The Truth about Online and Remote Education

Look, statistics on the impact of Covid-19 on education are not positive, and preliminary studies have yielded results from across all ages. There have been some significant negatives from the disruptive schedules, to suddenly adjusting learning styles, to simply the fundamental psychological differences between home and being at school. But here’s the thing, that system of education? It’s not going anywhere, and it’s important that you as a teacher are familiar with it, and can work with its strengths.
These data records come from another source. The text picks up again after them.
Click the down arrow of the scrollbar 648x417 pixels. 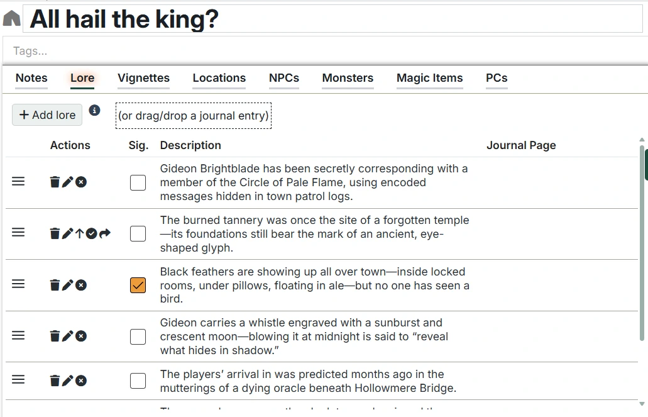[642, 404]
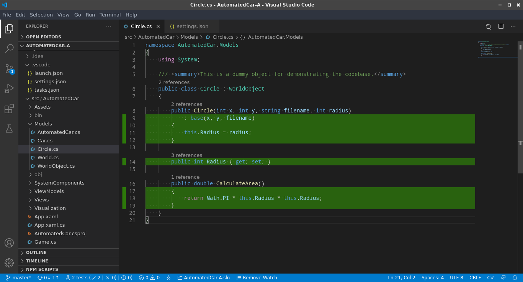523x282 pixels.
Task: Click the master* branch button
Action: click(18, 278)
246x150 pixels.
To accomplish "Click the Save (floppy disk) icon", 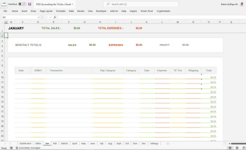I will tap(29, 4).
The best way to be familiar with it? To be a student in that environment yourself. This is where doing a course like a master of education online can be super helpful. It’s not just about the content of education, it’s about the method of education as well, learning what does and doesn’t work for you, and learning what may or may not work for your students.

But remember, there’s a huge difference between you and your students! You are learning all of this for the first time, but them? They grew up with it, and are growing up with it. This means sometimes they’re going to be the expert in your classroom – and they’ll know it.

So what does all that mean about being inspiring?

The fact is, being an inspiring teacher means being as much a peer as an authority. Your students have teachers other than you, and the learning environment is constantly changing. Keeping up to speed with students will often mean asking your students and working with them to learn how best to teach them – and often that will make you a peer or a tutor rather than a lecturer. Learning these new styles of education is going to be critical, and with it comes new ways of inspiring your students.